The Fermi energy of M₂GaC MAX phases are used to estimate the velocity of electron (\(v_{F}\)) near the Fermi level:

$$v_{F} = \sqrt {\frac{{2E_{F} }}{m}}$$

(6)

Then use this value to estimate the conductivity (σ) as:

$$\sigma = \frac{{ne^{2} \tau }}{m} = \frac{{ne^{2} l}}{{mv_{F} }},\tau = \frac{l}{{v_{F} }}$$

(7)

where \(\tau\), m, n, e, and l are the time between two collisions, mass of electron, number of electrons, electron’s charge, and mean free path of electron, respectively.

To calculate the bulk, shear, and Young’s modulus, the following equations used within the Voigt (V)⁵⁷, Russ (R)^58,59, and Voigt-Russ and Hill (VRH)^60,61 approximation scheme:

$$B_{V} = \frac{1}{9}\left( {2\left( {C_{11} + C_{12} } \right) + 4C_{13} + C_{33} } \right)$$

(8)

$$B_{R} = \frac{{\left( {\left( {C_{11} + C_{12} } \right)C_{33} - 2C_{12}^{2} } \right)}}{{\left( {C_{11} + C_{12} + 2C_{33} - 4C_{13} } \right)}}$$

(9)

$$G_{V} = \frac{1}{30}\left( {C_{11} + C_{12} + 2C_{33} - 4C_{13} + 12C_{44} + 12C_{66} } \right)$$

(10)

$$G_{R} = \frac{{\frac{5}{2}\left[ {\left( {\left( {C_{11} + C_{12} } \right)C_{33} - 2C_{12}^{2} } \right)^{2} } \right]C_{55} C_{66} }}{{\left[ {3B_{V} C_{55} C_{66} + \left( {\left( {C_{11} + C_{12} } \right)C_{33} - 2C_{12}^{2} } \right)^{2} \left( {C_{55} + C_{66} } \right)} \right]}}$$

(11)

$$B = \frac{1}{2}\left( {B_{V} + B_{R} } \right)$$

(12)

$$G = \frac{1}{2}\left( {G_{V} + G_{R} } \right)$$

(13)

where Bv, Gv, and Br, Gr are the bulk and shear modulus in terms of Voigt and Russ approximation, respectively.
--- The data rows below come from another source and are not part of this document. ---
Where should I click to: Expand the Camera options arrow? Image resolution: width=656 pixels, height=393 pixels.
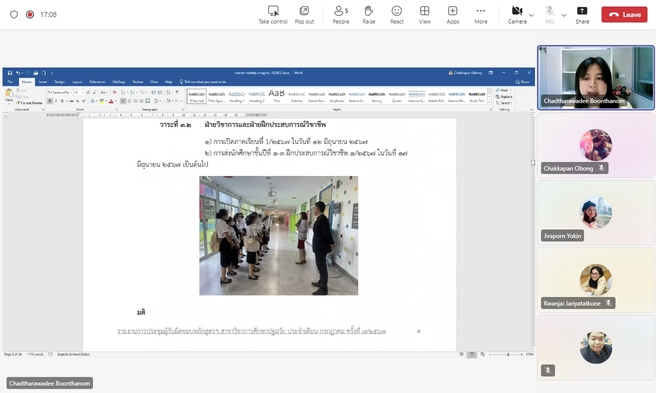pos(531,15)
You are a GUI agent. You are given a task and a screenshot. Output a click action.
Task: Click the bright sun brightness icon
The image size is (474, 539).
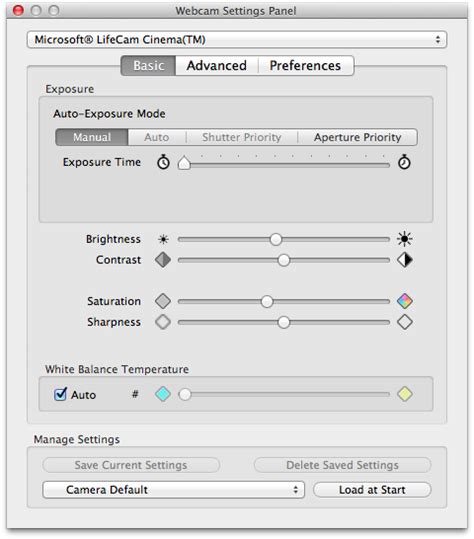pyautogui.click(x=405, y=239)
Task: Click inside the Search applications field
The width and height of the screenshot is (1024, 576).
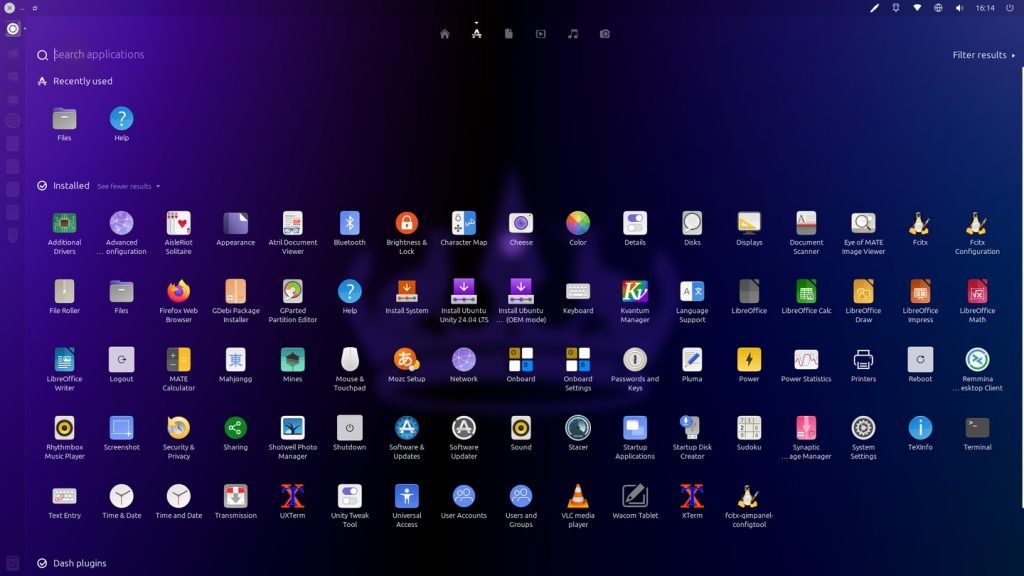Action: point(150,55)
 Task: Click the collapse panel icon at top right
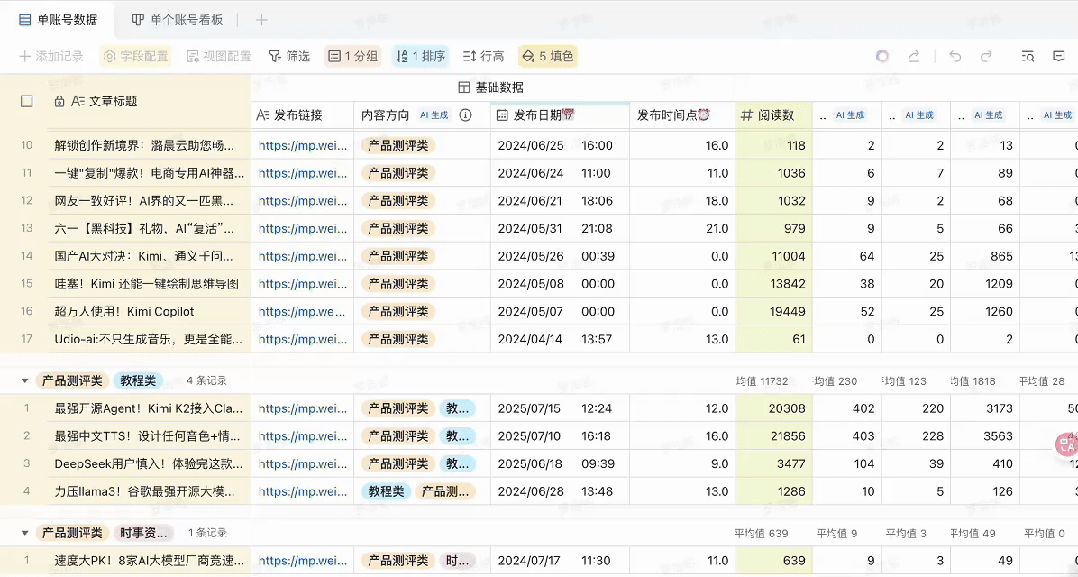click(1060, 57)
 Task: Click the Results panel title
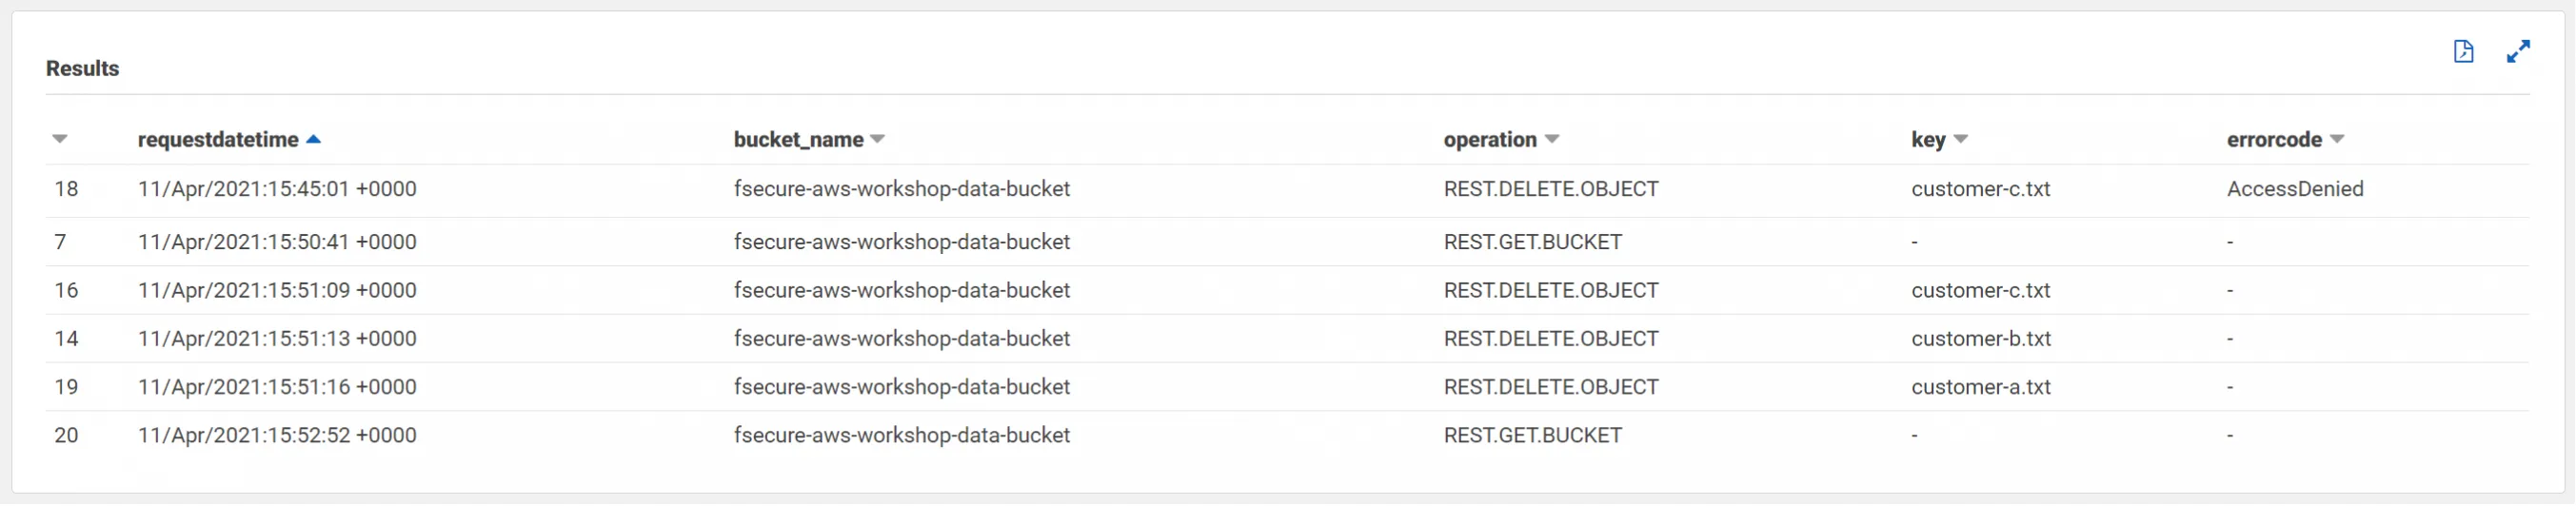coord(82,68)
The Values of Young’s modulus and Poisson’s ratio obtained by:

$$E = \frac{9BG}{{3B + G}}$$

(14)

$$\sigma = \frac{3B - 2G}{{2\left( {3B + G} \right)}}$$

(15)

The mechanical Anisotropy (A) calculated as follows:

$$A = \frac{{4C_{44} }}{{C_{11} + C_{33} - 2C_{13} }}$$

(16)

To calculate the hardness, the semi-empirical method based on Pugh’s ratio, which is proposed by the Chen et al.⁶², was adopted as:

$$H_{v} = 2\left( {k^{2} G} \right)^{0.585} - 3$$

(17)

where k is the Pugh’s ratio (G/B), and G is the shear modulus. The Debye temperature determined by the Anderson method⁶³:

$$\theta_{D} = \frac{h}{{k_{B} }}\left[ {\frac{3n}{{4\pi V_{a} }}} \right]^{\frac{1}{3}} V_{m}$$

(18)

The transverse sound velocity (V_t), longitudinal sound velocity (V_l), and mean sound velocity (V_m) calculated by:

$$V_{m} = \left[ {\frac{1}{3}\left( {\frac{2}{{V_{t}^{3} }} + \frac{1}{{V_{1}^{3} }}} \right)} \right]^{{ - {\raise0.7ex\hbox{$1$} \!\mathord{\left/ {\vphantom {1 3}}\right.\kern-\nulldelimiterspace} \!\lower0.7ex\hbox{$3$}}}} ,\;{\text{with}}\;V_{t} = \left( {\frac{G}{\rho }} \right)^{\frac{1}{2}} ,\;{\text{and}}\;V_{1} = \left( {\frac{3B + 4G}{{3\rho }}} \right)^{\frac{1}{2}}$$

(19)

where h is Planck’s constant, k_B is Boltzmann’s constant, n represents the number of atoms per unit cell, V_a is the atomic volume, respectively. The melting temperature (T_m) of MAX phase materials having hexagonal crystal structure was calculated from the elastic constants as follows⁶⁴:

$$T_{m} = 3C_{11} + 1.5C_{33} + 354$$

(20)

The 3D Young’s modulus surface was obtained using the following equation⁶⁵:

$$\frac{1}{E} = S_{11} \left( {\mathop l\nolimits_{1}^{4} + \mathop l\nolimits_{2}^{4} + 2\mathop l\nolimits_{1}^{2} \mathop l\nolimits_{2}^{2} } \right) + S_{33} \mathop l\nolimits_{3}^{4} + \left( {S_{44} + 2S_{13} } \right)\left( {\mathop l\nolimits_{1}^{2} + \mathop l\nolimits_{2}^{2} } \right)\mathop l\nolimits_{3}^{2}$$

(21)

where S_ij and l_i represent the elastic compliance tensor of M₂GaC MAX phases and direction cosine in the sphere coordination, respectively.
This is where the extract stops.